While the migrant situation began to ease, Abbot kept the Texas DPS inspections going until Monday in El Paso. The DPS inspections ceased at the other locations last week.
Canacar officials said the safety inspections by the Texas DPS stranded 19,000 trucks carrying about $1.9 billion in goods destined for the U.S. at the Mexican border.
The DPS inspections that began in September are at least the fourth time since April 2022 that the agency has implemented the state-run commercial checkpoints. They are in addition to cross-border truck inspections conducted by Mexico customs, U.S. Customs and Border Protection and the Department of Transportation.
U.S. and Mexican officials have criticized the DPS inspections as unnecessary since Texas state troopers do not have the authority to inspect cargo trailers.
Mexican President Andres Manuel Obrador sent a diplomatic note to federal officials in response to the Texas DPS inspections, blaming them for disruptions to international trade.
Sotelo and other trucking and logistics professionals at the Tuesday news conference said they have contacted both U.S. and Mexican authorities about what can be done to make sure the DPS does not implement the safety inspections again.
“On both sides of the border, we have the challenge of correcting the effects that were experienced on Mexican exports and making sure that these situations are not repeated,” Miguel Angel Martinez, Canacar’s national president, said. “We cannot forget the importance that Texas has in the commercial relationship between both countries.”
Homero Balderas, general manager for the city of Eagle Pass International Bridge System, said commercial trade flows are back to normal after several weeks of disruption. Balderas said the Texas DPS inspections were slowing cargo trucks by as much as 40%.

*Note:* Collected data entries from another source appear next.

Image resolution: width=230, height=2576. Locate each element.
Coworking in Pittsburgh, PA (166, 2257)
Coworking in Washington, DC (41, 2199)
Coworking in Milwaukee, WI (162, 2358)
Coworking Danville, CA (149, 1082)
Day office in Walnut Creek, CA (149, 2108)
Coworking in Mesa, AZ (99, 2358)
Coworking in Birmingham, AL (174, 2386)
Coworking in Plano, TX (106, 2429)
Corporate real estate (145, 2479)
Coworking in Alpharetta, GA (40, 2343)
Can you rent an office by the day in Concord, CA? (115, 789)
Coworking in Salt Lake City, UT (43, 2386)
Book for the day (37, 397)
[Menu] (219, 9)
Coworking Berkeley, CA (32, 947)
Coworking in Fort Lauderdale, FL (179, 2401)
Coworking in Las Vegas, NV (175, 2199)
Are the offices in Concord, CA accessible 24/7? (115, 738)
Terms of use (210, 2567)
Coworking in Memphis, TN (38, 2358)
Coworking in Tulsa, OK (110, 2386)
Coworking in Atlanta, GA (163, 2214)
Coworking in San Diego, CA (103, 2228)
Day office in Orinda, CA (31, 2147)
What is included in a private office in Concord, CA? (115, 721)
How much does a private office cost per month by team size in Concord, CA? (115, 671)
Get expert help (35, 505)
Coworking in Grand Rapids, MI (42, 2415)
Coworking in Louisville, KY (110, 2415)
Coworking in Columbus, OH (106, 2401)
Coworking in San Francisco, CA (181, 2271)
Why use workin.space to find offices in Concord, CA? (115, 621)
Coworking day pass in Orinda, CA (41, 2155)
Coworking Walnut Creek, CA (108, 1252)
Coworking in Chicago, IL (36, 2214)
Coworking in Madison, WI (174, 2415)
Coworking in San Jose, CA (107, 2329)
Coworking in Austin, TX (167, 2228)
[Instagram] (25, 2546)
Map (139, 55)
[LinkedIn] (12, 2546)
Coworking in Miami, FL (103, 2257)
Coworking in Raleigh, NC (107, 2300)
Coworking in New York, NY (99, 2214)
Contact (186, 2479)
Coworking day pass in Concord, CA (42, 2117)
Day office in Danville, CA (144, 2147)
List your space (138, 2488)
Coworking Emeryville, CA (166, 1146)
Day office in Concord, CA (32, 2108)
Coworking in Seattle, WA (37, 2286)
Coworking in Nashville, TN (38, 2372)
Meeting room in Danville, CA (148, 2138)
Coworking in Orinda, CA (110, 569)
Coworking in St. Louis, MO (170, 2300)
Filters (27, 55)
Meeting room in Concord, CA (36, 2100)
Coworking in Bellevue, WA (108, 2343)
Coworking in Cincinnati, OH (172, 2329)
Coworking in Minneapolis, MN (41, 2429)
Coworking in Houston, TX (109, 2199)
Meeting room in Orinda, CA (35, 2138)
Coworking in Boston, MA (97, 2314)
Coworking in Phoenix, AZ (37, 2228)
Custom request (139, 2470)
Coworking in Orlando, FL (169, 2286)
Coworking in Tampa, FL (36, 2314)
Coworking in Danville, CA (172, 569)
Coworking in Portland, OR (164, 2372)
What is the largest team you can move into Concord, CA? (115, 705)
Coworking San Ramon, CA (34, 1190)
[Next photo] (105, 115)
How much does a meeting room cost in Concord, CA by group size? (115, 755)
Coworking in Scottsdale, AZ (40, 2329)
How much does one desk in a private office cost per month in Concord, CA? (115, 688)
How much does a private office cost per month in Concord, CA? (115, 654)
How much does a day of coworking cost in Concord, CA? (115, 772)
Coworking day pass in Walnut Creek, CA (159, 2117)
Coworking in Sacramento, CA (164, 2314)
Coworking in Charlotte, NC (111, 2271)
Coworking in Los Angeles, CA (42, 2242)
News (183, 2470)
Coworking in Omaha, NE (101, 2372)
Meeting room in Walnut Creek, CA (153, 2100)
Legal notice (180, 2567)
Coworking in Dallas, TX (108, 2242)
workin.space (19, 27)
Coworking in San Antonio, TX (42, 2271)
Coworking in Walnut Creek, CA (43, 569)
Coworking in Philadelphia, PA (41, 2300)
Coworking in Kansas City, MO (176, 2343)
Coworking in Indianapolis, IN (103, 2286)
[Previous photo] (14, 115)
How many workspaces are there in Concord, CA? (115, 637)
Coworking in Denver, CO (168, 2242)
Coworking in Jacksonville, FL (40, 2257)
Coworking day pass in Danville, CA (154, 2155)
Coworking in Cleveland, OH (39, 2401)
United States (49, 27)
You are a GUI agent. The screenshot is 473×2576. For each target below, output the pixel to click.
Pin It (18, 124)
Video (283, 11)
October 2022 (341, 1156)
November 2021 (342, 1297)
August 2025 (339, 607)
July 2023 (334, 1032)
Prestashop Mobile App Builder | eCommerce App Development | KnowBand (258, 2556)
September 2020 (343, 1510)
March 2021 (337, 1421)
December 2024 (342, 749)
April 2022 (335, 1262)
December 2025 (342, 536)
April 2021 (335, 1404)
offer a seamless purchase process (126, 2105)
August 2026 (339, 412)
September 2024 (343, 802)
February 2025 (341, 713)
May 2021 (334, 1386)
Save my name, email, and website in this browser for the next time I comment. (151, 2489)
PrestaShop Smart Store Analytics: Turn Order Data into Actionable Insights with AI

The Port of Eagle Pass usually sees about 850 cargo trucks a day. That number fell to roughly under 400 due to the Texas DPS inspection delays.
“Everything is luckily back to normal regarding inspections and are getting very close to the 800 trucks a day,” Balderas told FreightWaves.
In Arizona, cross-border operators said trade flows are still not back to normal after federal officials removed customs personnel from their inspection posts at the Nogales-Mariposa port of entry to help handle the influx of migrants in the area.
“Nogales-Mariposa is still operating at reduced staff,” Joshua Rubin, vice president of business development at Javid LLC, told FreightWaves.
Javid is a Nogales, Mexico-based shelter company that helps manufacturers set up operations in Mexico. Nogales, Arizona, and Nogales, Mexico, are sister cities along the border.
Rubin said commercial trade and pedestrian crossings at the Nogales-Mariposa port of entry have suffered because of the reduced staffing at the ports and because of the arrival of large groups of migrants in the area.
“This past weekend, lines for people crossing were almost four hours. Normal is an hour. People were waiting in lines half a mile long,” Rubin said. “Migrant crossers are stable, as in they have not gone up or down, but we still have a lot crossing illegally.”